═════ SEITE
Entgegen der Ansicht des Stpfl. ist auch aus dem Altsparergesetz und dem Lastenausgleich nicht zu entnehmen, daß der Gesetzgeber am Nominalwertprinzip nicht mehr festhalten will. Der Gesetzgeber hat an dem Nominalwertprinzip bis heute festgehalten. Der Bundestag hat es z. B. ausdrücklich abgelehnt, im Aktiengesetz vom 6. September 1965 (BGBl I 1965, 1089) wegen der steigenden Wiederbeschaffungspreise von Anlagegütern eine Substanzerhaltungsrücklage (Anlagenerhaltungsrücklage) zuzulassen (Deutscher Bundestag, 4. Wahlperiode, S. 32/33 des schriftlichen Berichts des Rechtsausschusses - 12. Ausschuß - zu Drucksache IV/3296 sowie Seite 9234 und 9413 der Protokolle über die 184. und 187. Sitzung des Deutschen Bundestages).
══════════
═════ DATENSÄTZE
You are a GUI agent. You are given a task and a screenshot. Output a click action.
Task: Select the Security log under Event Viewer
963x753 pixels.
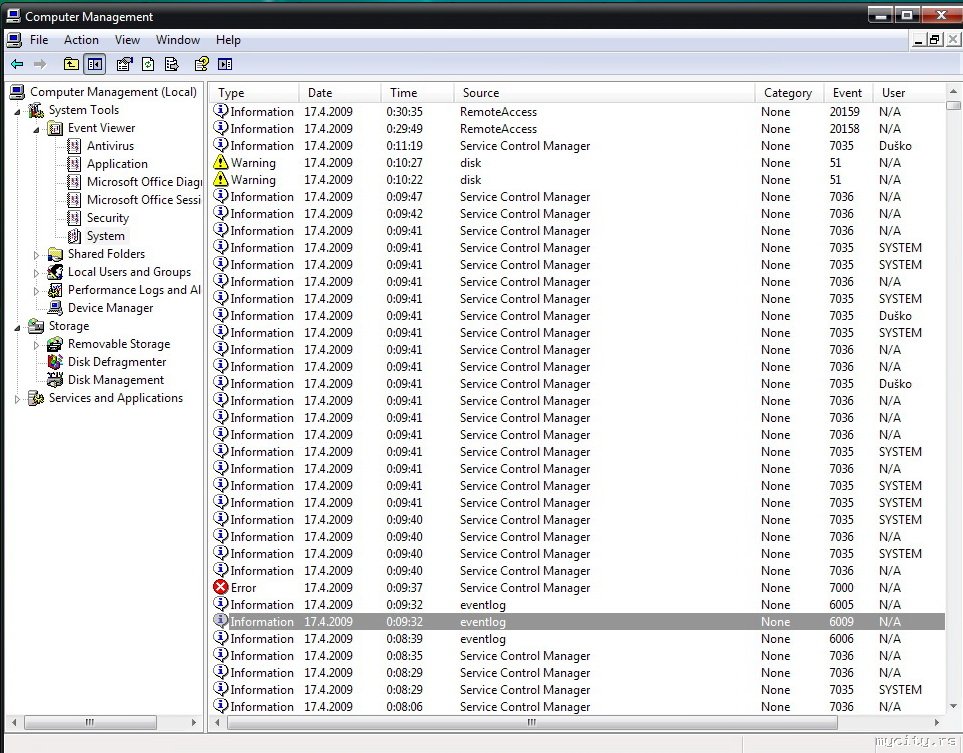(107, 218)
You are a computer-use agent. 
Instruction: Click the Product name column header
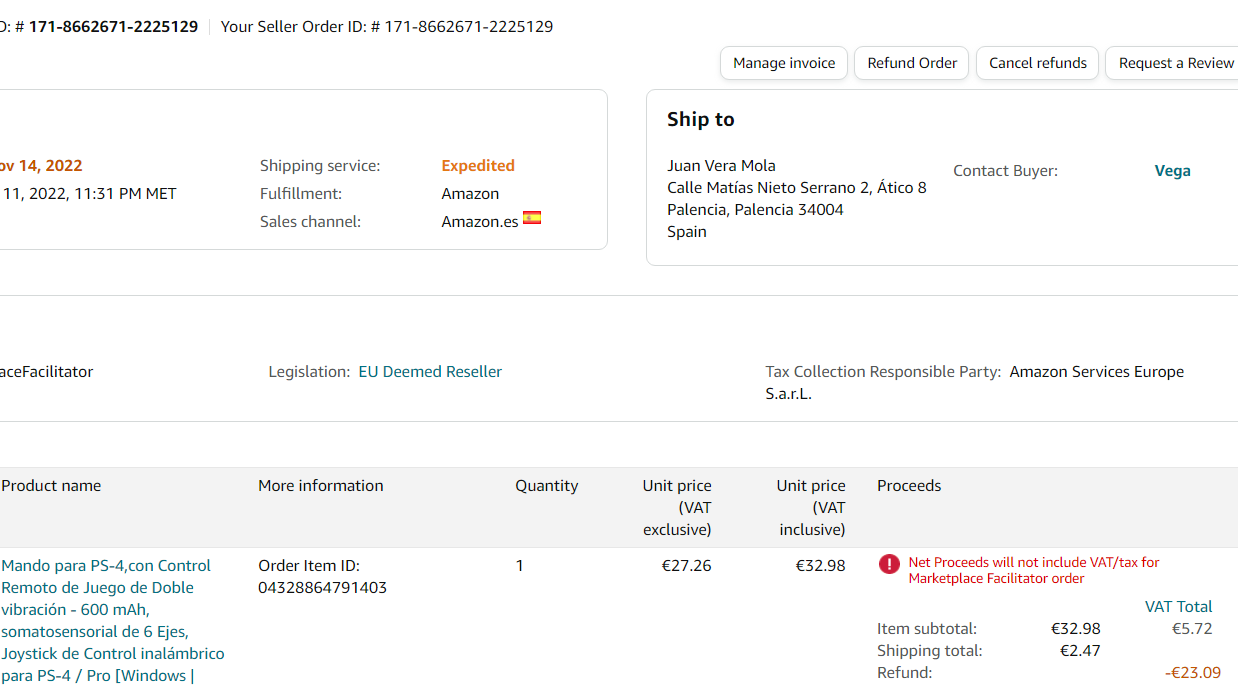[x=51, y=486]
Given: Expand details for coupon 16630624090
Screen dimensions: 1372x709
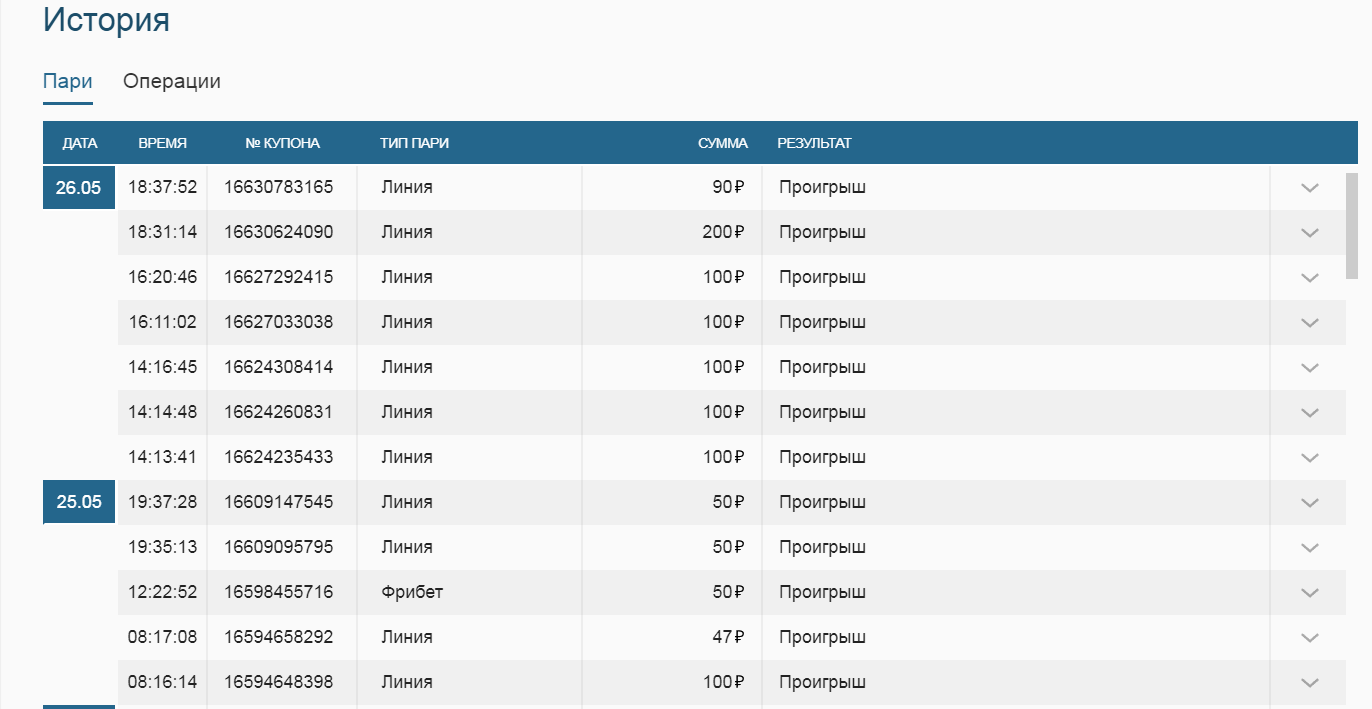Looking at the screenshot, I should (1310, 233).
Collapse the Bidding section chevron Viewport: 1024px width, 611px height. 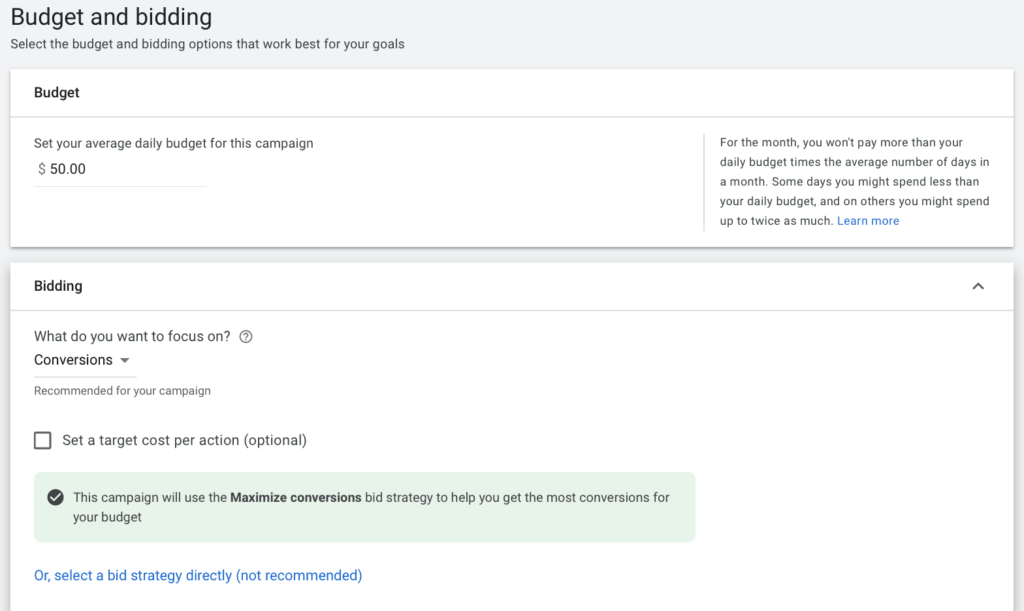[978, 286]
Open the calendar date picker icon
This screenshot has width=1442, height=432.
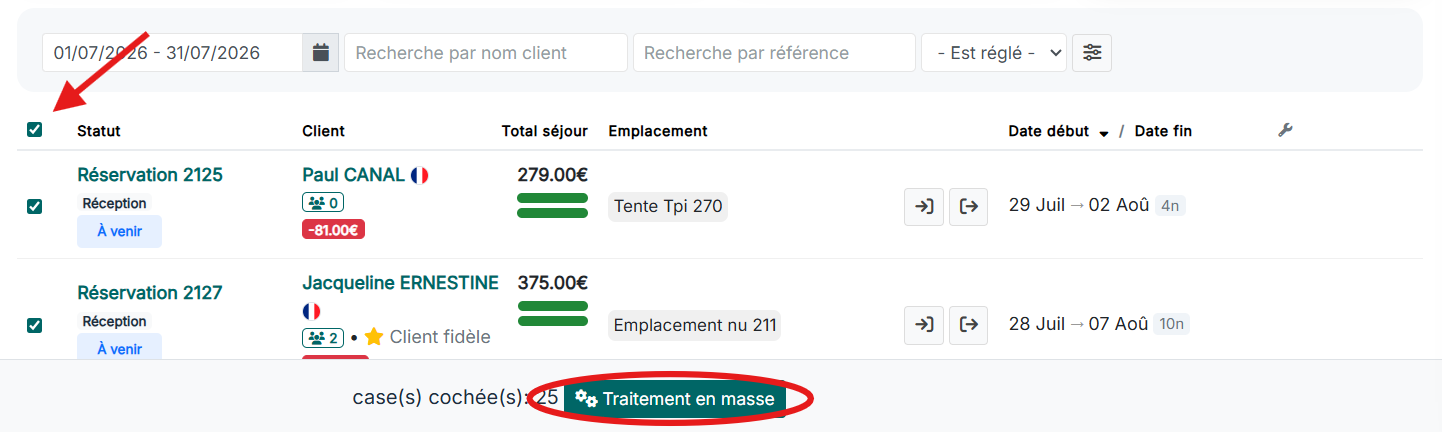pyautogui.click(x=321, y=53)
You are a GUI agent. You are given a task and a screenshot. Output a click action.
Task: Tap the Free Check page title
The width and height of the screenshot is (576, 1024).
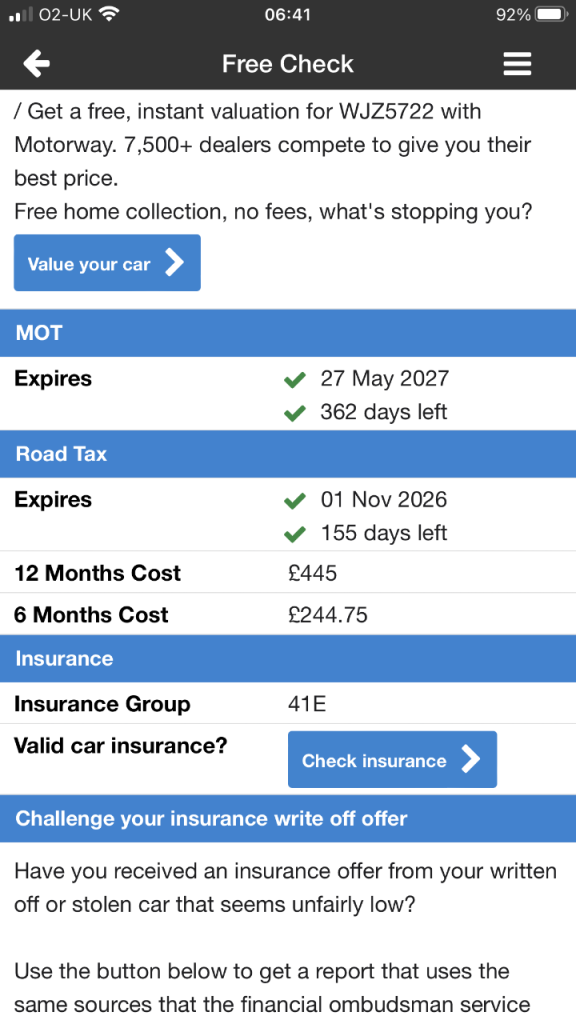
══════════
» ANWEISUNGEN:
(1) Fasse den Text über das Nominalwertprinzip in zwei Sätzen zusammen.
(2) Schreibe den Text über das Nominalwertprinzip im Anschluss an seinen letzten Satz weiter.

» ANTWORTEN JE AUFGABE:
(1) Der Text stellt fest, dass sich weder aus dem Altsparergesetz noch aus dem Lastenausgleich ergibt, dass der Gesetzgeber vom Nominalwertprinzip abrücken will, und dass er bis heute daran festgehalten hat. Als Beispiel führt er an, dass der Bundestag es beim Aktiengesetz vom 6. September 1965 ausdrücklich abgelehnt hat, wegen steigender Wiederbeschaffungspreise von Anlagegütern eine Substanzerhaltungsrücklage zuzulassen.

(2)
Der Senat verkennt nicht, daß die Minderung der Kaufkraft Härten mit sich bringen kann, vor allem, wenn die Einkünfte aus dem ersparten Kapital ganz oder teilweise dem Lebensunterhalt von Rentnern dienen müssen. Wie aber der IV. Senat eingehend dargelegt hat, bietet das geltende Recht keine Möglichkeit, dieser Tatsache Rechnung zu tragen. Im übrigen steht es jedem Steuerpflichtigen frei, seine Alterssicherung so anzulegen, wie es ihm jeweils am günstigsten erscheint. Entscheidet sich der Steuerpflichtige z. B. zum Erwerb von festverzinslichen Wertpapieren, so hat er zwar Geldforderungen, die der Geldwertminderung stärker ausgesetzt sind als z. B. Aktien. Andererseits werfen solche Wertpapiere aber gewöhnlich auch einen höheren Ertrag ab als Aktien.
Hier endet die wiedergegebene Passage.